Fallen fund manager Neil Woodford’s return is “a kick in the guts”, according to one private investor.
“It’s rubbing salt on the wounds of the thousands of investors who lost their money by investing in his ill-fated funds,” Vishal Agarwal told the BBC.
Mr Woodford has said he will set up a new investment firm which will only raise money from professionals.
He told the Sunday Telegraph he was “sorry” for what he did wrong after investors suffered big losses.
But not everyone is convinced by the former star manager’s apology.
“Should Woodford be allowed to open a new fund to professional investors? Particularly as they might not know what risks they are taking on? I think not,” Paul Resnik, chief ethics officer of the Suitable Advice Institute in Melbourne, told the BBC.
“We need to see the result of the Financial Conduct Authority’s analysis and the outcomes of impending court cases and class actions first.
“The coroner hasn’t worked out who’s responsible for the dead bodies yet.”
Mr Woodford built a reputation as a star stock picker over 26 years at the City firm Invesco.
But after he set up his own business – Woodford Investment Management – several investments turned sour, causing his funds to plummet in value and to be suspended by its administrator.
The events leading up to the funds’ collapse in October 2019 are still being investigated by the Financial Conduct Authority.
Some 16 months on, he has returned with the launch of a new investment firm, Woodford Capital Management Partners, which will be based in Buckinghamshire and Jersey, serving institutional and high-net-worth investors.
It will work alongside US investment company Acacia Research to “advise” on an illiquid and unlisted portfolio of life sciences companies once owned by the Woodford Equity Income fund.

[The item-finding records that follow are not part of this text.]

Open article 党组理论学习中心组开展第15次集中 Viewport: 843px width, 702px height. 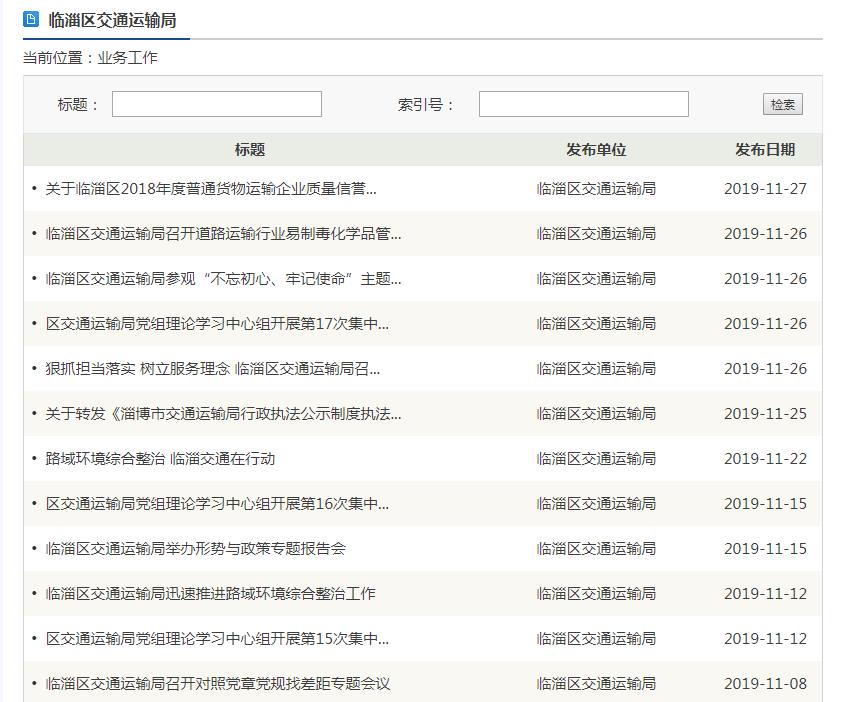click(x=217, y=639)
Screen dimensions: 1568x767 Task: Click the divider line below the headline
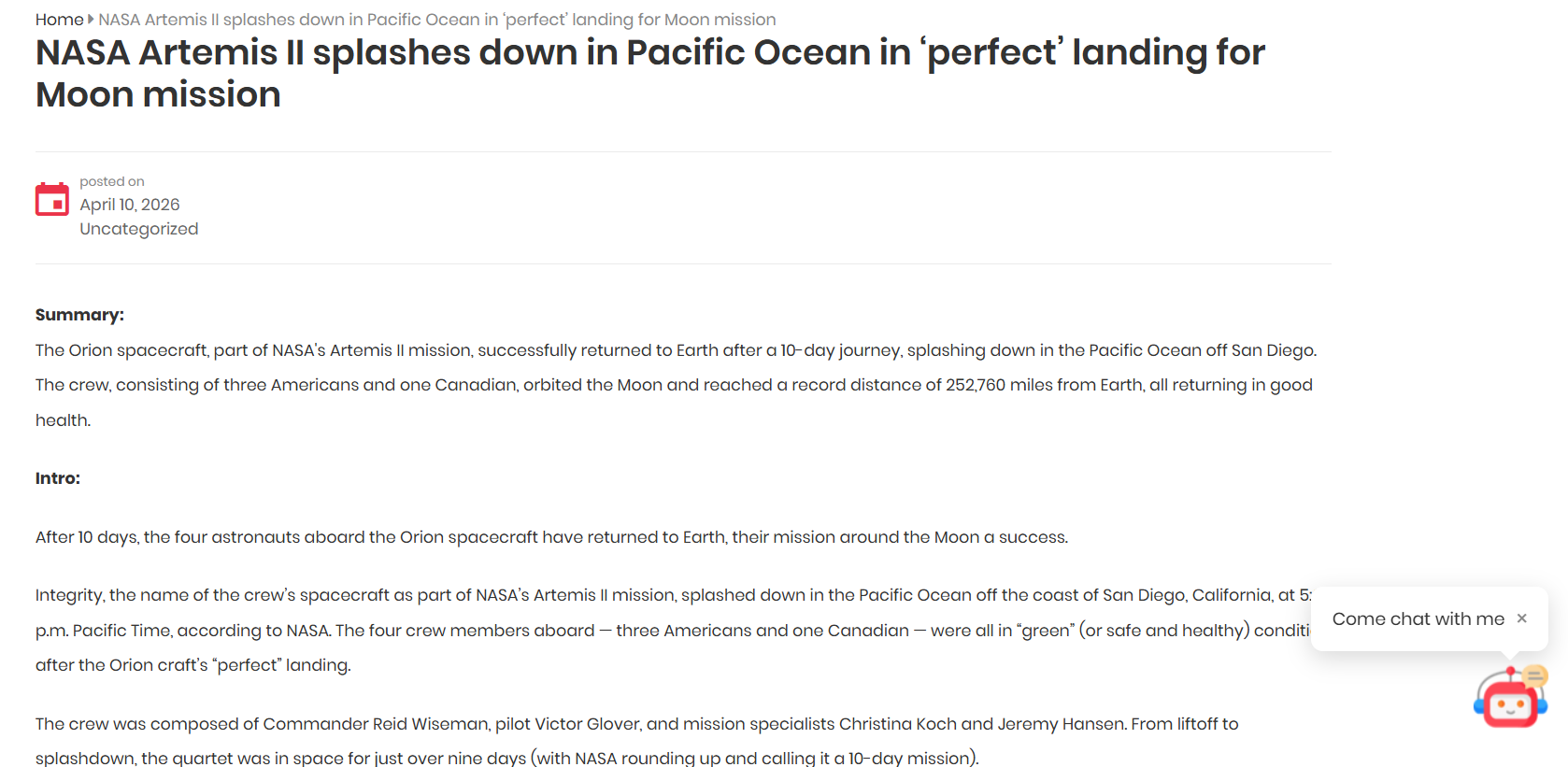point(683,151)
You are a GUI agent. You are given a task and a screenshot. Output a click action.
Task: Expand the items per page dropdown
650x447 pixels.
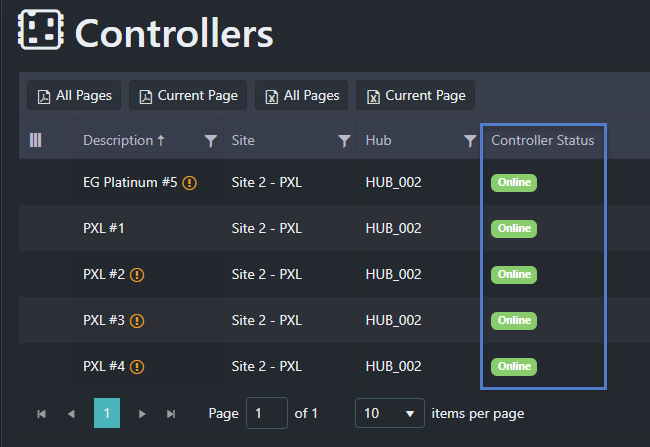tap(390, 413)
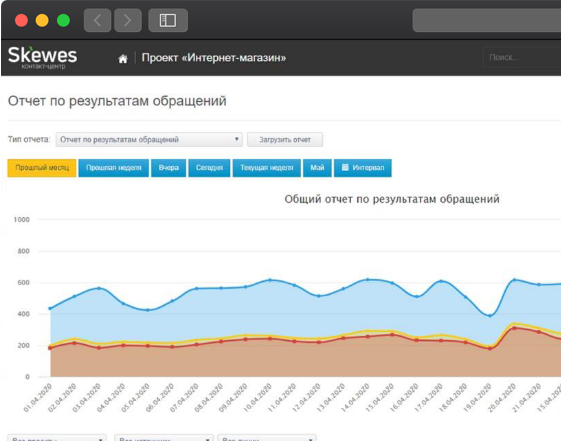Click the Загрузить отчет button
561x441 pixels.
pyautogui.click(x=285, y=139)
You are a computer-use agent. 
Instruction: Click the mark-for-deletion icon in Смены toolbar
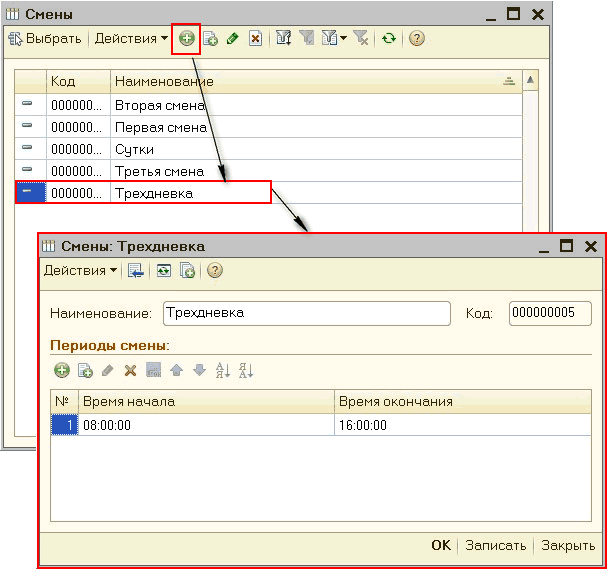(256, 39)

“Neil Woodford has financed an extraordinary number of British life sciences companies over the last 20 years,” said Acacia boss Clifford Press.
“When I met Neil, I knew I was standing the in the presence of a truly exceptional investment manager.”
“I’m surprised at Woodford’s return,” Ben Yearsley, director at Shore Financial Planning, told the BBC.
“After the drubbing he has taken, it would have been easy to slip into the background. I assume he already has some professional investors lined up and they are happy with any negative publicity that ensues for backing him.”
Mr Yearsley said he would not be investing any client money in the fund, “as we don’t have any professional clients”.
“It looks as if Woodford is looking for vindication that his original investment strategy was correct all along,” said Ryan Hughes, head of active portfolios at AJ Bell.
“He clearly hopes that much of the emotion and fury that he has faced over the past two years will disappear.”
But that hope is likely to be in vain, said Mr Hughes. “It looks unlikely that investors of any kind will find it so easy to forget.”
For Mr Agarwal, the events left an even deeper scar and now he feels distrustful of the investment world.
“The Neil Woodford saga has raised quite a few questions regarding the dark side of the fund management industry,” he said.
“Investors have been taken for a ride for too long by unscrupulous managers while fund houses seem to be busy milking gullible investors by charging exorbitant fees.”